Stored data
▬▬▬▬▬▬▬▬▬▬
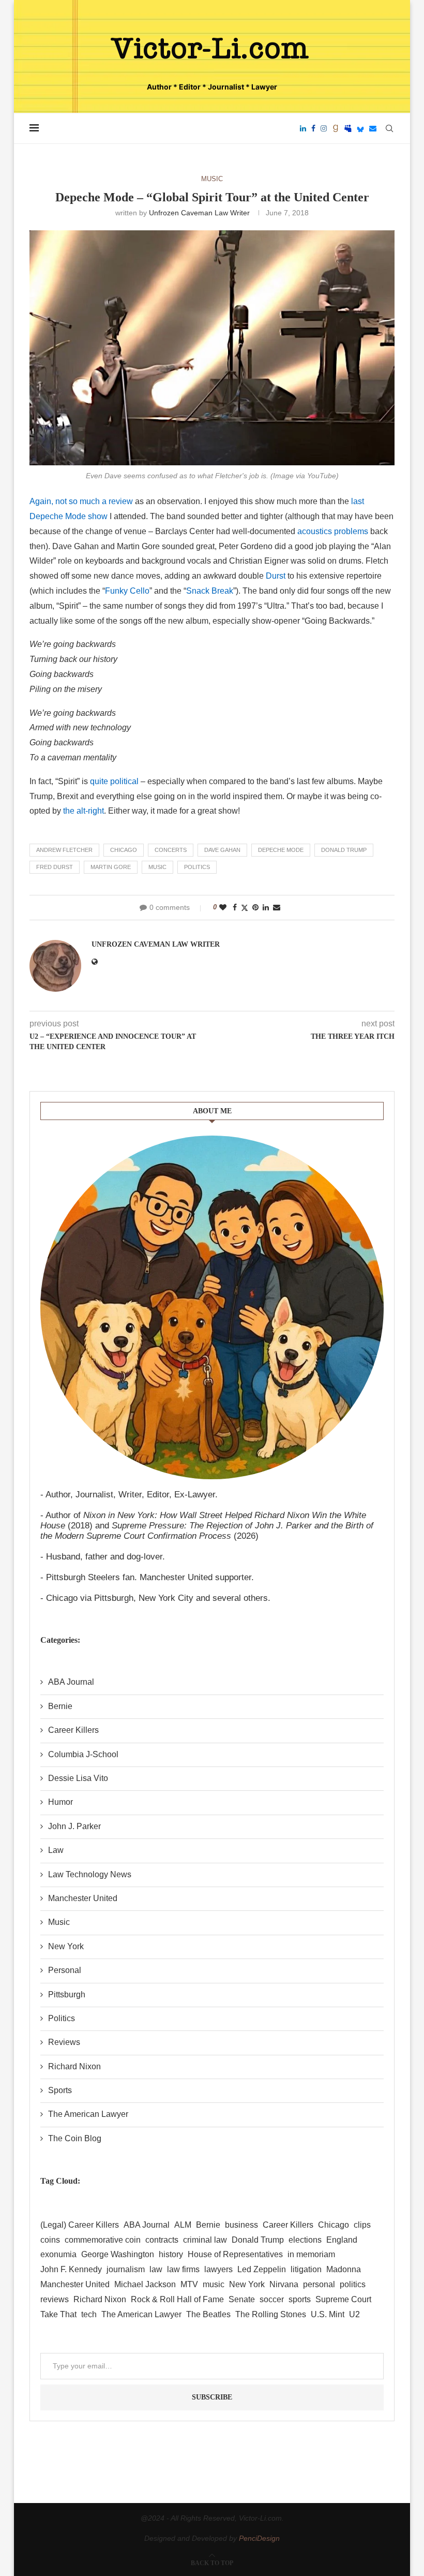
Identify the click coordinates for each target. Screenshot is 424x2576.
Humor (60, 1802)
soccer (272, 2299)
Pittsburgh (66, 1994)
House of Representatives (235, 2254)
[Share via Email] (276, 907)
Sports (60, 2090)
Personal (64, 1970)
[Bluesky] (360, 128)
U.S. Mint (327, 2314)
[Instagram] (324, 128)
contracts (161, 2239)
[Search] (389, 128)
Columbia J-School (83, 1754)
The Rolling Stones (270, 2314)
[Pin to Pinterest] (255, 907)
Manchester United (82, 1898)
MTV (189, 2284)
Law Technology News (89, 1874)
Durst (275, 575)
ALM (182, 2224)
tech (89, 2314)
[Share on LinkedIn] (266, 907)
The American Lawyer (88, 2114)
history (171, 2254)
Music (59, 1922)
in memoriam (311, 2254)
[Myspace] (348, 128)
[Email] (372, 128)
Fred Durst (54, 867)
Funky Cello (127, 590)
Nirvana (283, 2284)
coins (50, 2239)
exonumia (58, 2254)
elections (305, 2239)
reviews (54, 2299)
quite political (114, 781)
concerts (171, 850)
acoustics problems (332, 531)
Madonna (343, 2269)
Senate (242, 2299)
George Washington (117, 2254)
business (241, 2224)
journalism (126, 2269)
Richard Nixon (74, 2066)
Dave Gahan (222, 850)
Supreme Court (343, 2299)
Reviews (64, 2042)
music (157, 867)
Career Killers (73, 1730)
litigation (306, 2269)
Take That (58, 2314)
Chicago (123, 850)
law (155, 2269)
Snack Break (209, 590)
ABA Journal (71, 1681)
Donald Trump (344, 850)
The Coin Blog (74, 2138)
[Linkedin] (303, 128)
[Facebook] (313, 128)
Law (56, 1850)
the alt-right (83, 810)
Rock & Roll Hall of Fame (177, 2299)
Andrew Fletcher (64, 850)
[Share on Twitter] (244, 907)
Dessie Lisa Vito (78, 1778)
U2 (354, 2314)
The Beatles (208, 2314)
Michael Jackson (145, 2284)
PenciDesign (259, 2538)
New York (66, 1946)
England (341, 2239)
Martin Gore (110, 867)
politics (197, 867)
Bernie (60, 1706)
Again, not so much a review (81, 501)
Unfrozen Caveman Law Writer (199, 213)
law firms (183, 2269)
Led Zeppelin (261, 2269)
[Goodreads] (335, 128)
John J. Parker (74, 1826)
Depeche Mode (281, 850)
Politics (61, 2018)
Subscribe (212, 2397)
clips (362, 2224)
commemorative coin (103, 2239)
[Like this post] (222, 907)
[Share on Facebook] (235, 907)
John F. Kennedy (71, 2269)
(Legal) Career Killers (79, 2224)
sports (300, 2299)
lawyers (218, 2269)
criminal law (205, 2239)
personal (319, 2284)
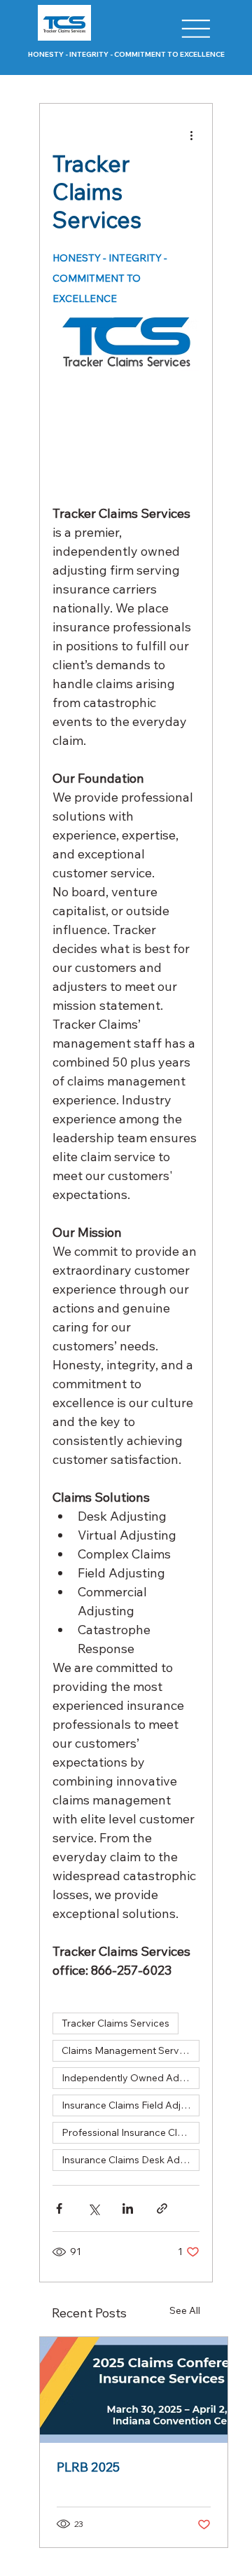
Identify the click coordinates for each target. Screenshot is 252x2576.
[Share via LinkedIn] (127, 2208)
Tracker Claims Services (115, 2023)
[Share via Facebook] (59, 2208)
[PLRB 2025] (133, 2390)
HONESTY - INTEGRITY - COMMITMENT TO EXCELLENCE (126, 54)
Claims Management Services (129, 2050)
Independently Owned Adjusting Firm (131, 2077)
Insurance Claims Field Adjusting (131, 2105)
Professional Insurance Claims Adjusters (131, 2132)
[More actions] (191, 134)
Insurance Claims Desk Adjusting (131, 2159)
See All (184, 2310)
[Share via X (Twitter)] (93, 2208)
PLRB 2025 (88, 2467)
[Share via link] (162, 2208)
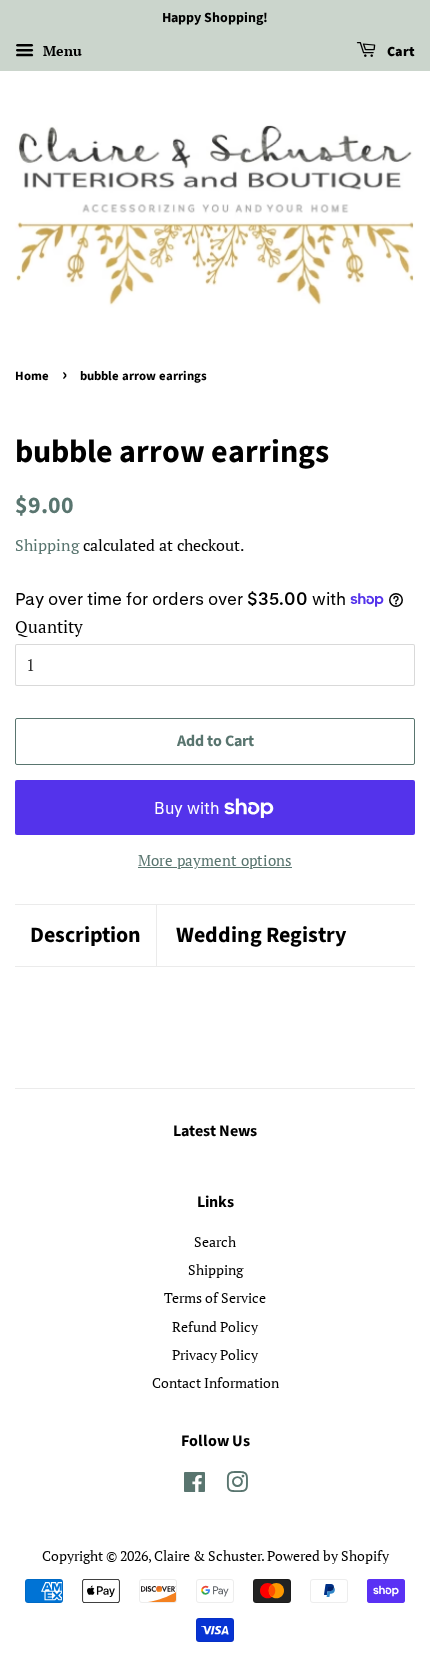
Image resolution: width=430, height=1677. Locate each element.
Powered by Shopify (328, 1555)
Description (85, 935)
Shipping (47, 545)
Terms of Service (215, 1297)
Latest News (215, 1131)
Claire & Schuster (207, 1555)
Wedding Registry (261, 935)
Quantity (49, 626)
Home (32, 376)
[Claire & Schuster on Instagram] (237, 1485)
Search (215, 1241)
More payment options (215, 860)
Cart (399, 52)
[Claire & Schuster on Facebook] (194, 1485)
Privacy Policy (215, 1354)
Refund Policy (215, 1326)
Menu (60, 50)
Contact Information (215, 1382)
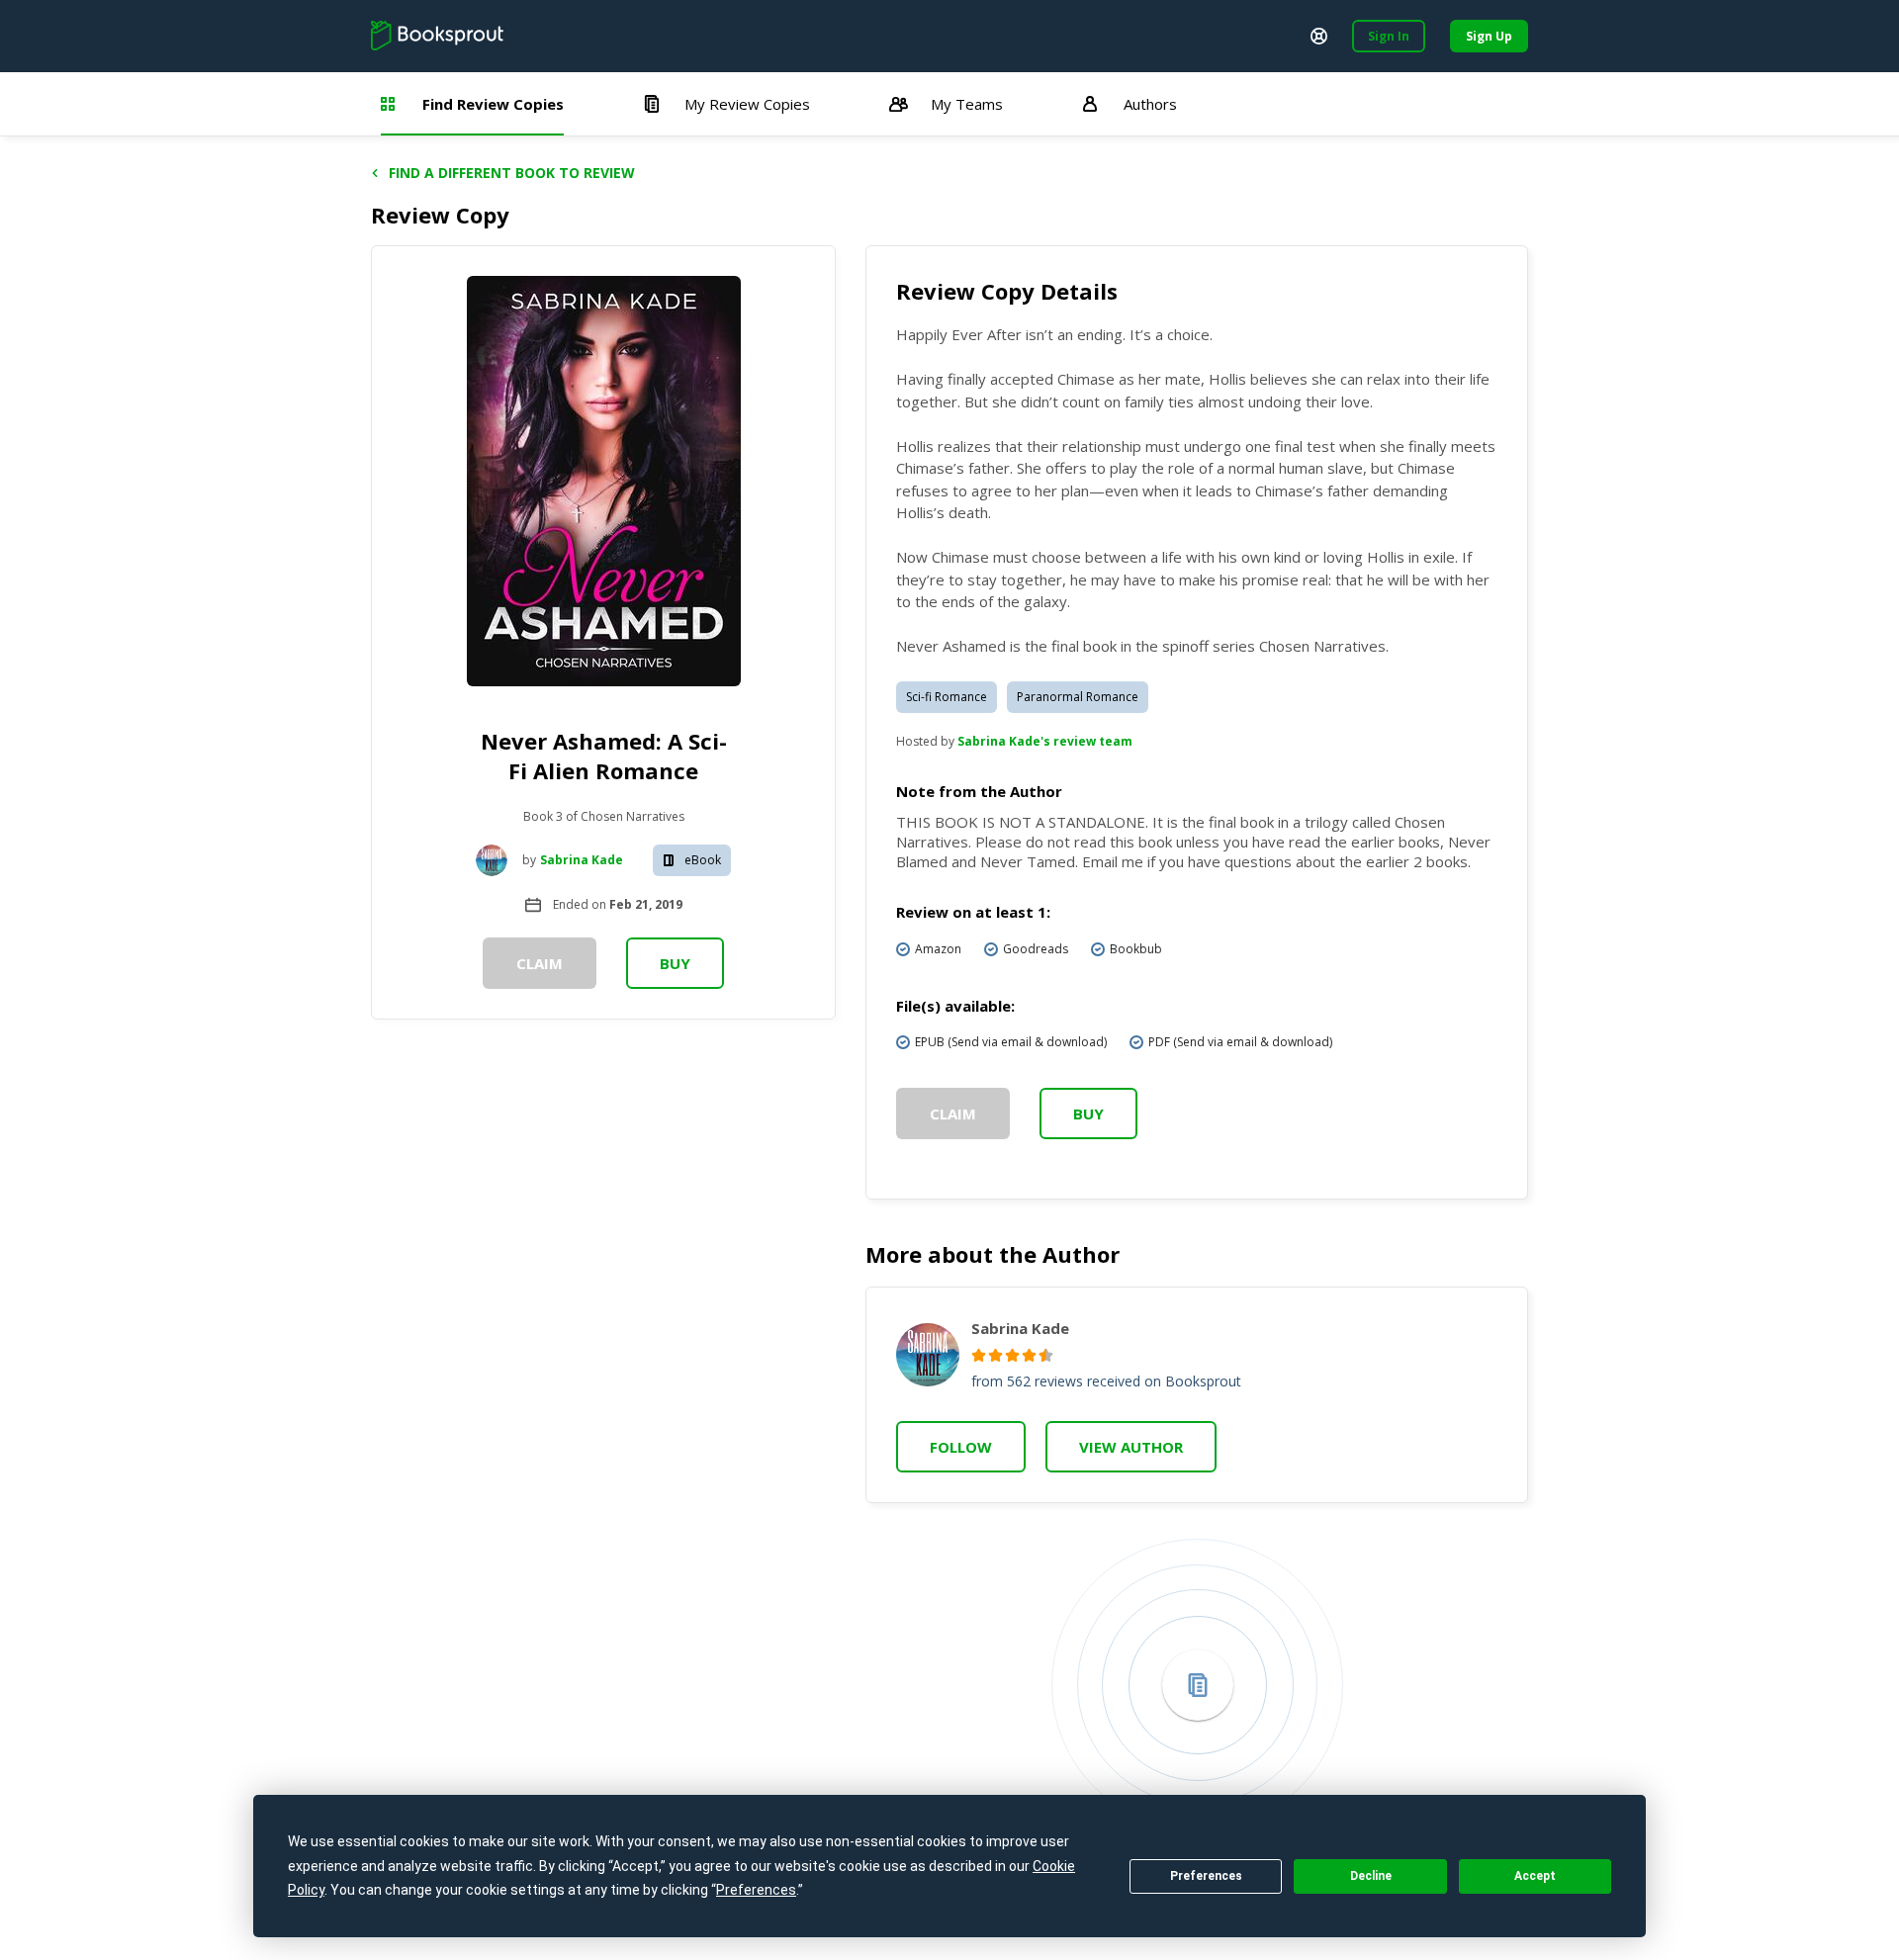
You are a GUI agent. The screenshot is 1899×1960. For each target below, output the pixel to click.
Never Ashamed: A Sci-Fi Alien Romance (604, 755)
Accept (1535, 1876)
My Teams (967, 104)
▬▬▬▬▬▬▬▬▬▬
Transcribe exactly, and only, the lines from the line with "Claire & Schuster (207, 1555)" through the last line of the records, inclusive; the pictures do not belong in the copy.

Claire & Schuster (207, 1555)
Wedding Registry (261, 935)
Quantity (49, 626)
Home (32, 376)
[Claire & Schuster on Instagram] (237, 1485)
Search (215, 1241)
More payment options (215, 860)
Cart (399, 52)
[Claire & Schuster on Facebook] (194, 1485)
Privacy Policy (215, 1354)
Refund Policy (215, 1326)
Menu (60, 50)
Contact Information (215, 1382)
You are a GUI agent. The screenshot is 1899×1960. For each target below, output the pixel to click.
Never Ashamed: A Sci-Fi Alien Romance (604, 755)
Accept (1535, 1876)
My Teams (967, 104)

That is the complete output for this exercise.